We all rely on the internet for our day-to-day lives. Yet, at the height of protests, governments around the world can shut down their citizens’ access to the web. BBC News looked into where, and why, this happened during 2019.
When the internet shuts down, everything is stopped in its tracks. Data shared with the BBC by digital rights group Access Now, shows that last year services were deliberately shut down more than 200 times in 33 separate countries. This includes, on one occasion, in the UK. In April 2019 the British Transport Police shut down the wi-fi on London’s Tube network during a protest by climate change activists Extinction Rebellion. Also revealed in the report about shutdowns in 2019: The internet was switched off during 65 protests in various countries around the world. A further 12 took place during election periods. The majority of all shutdowns occurred in India. The longest internet switch-off happened in Chad, central Africa, and lasted 15 months.
Check It Out: What Happens When The Government Blocks Internet Access?
Charlotte:
Low and Middle income countries (LMICs) have found this to be useful strategy over the years to address everything from protest against the actions of larger countries (several Muslim majority countries in retaliation to FB posting of a movie intentionally maligning their prophet), shielding domestic activities and external criticism from the outside world, or isolating their population from time-dependent damaging information available in the outside world, amongst other reasons.

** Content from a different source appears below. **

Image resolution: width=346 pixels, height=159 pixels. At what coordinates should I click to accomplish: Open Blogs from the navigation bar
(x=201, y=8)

The more recent trends of prohibiting access to specific sub-populations within a country has become a worrisome, though not surprising, trend (after all, withholding of valuable or essential resources and services, including food, water, medical aid has been used to as a weapon against populations for millennia), given that information and communication are both forms of empowerment.
Having been in some of these countries during such shut downs, it becomes immediately obvious that cutting off the internet is a double-edged sword, given commerce’s reliance in particular (government and the military are generally exempted from such isolation), and the protest that emerges from that sector in particular, with or without university student support (always a force to be reckoned with) is destabilising.
Given the importation of practices from authoritarian regimes in certain LMICs into the affluent West, particularly those aimed at delegitimising non-government controlled sources of information, like the free press, one can posit that shutting down the internet, however targeted and limited in scope, in a major nominally liberal democratic Western country will be an indicator of having turned a corner from liberality to authoritarian rule.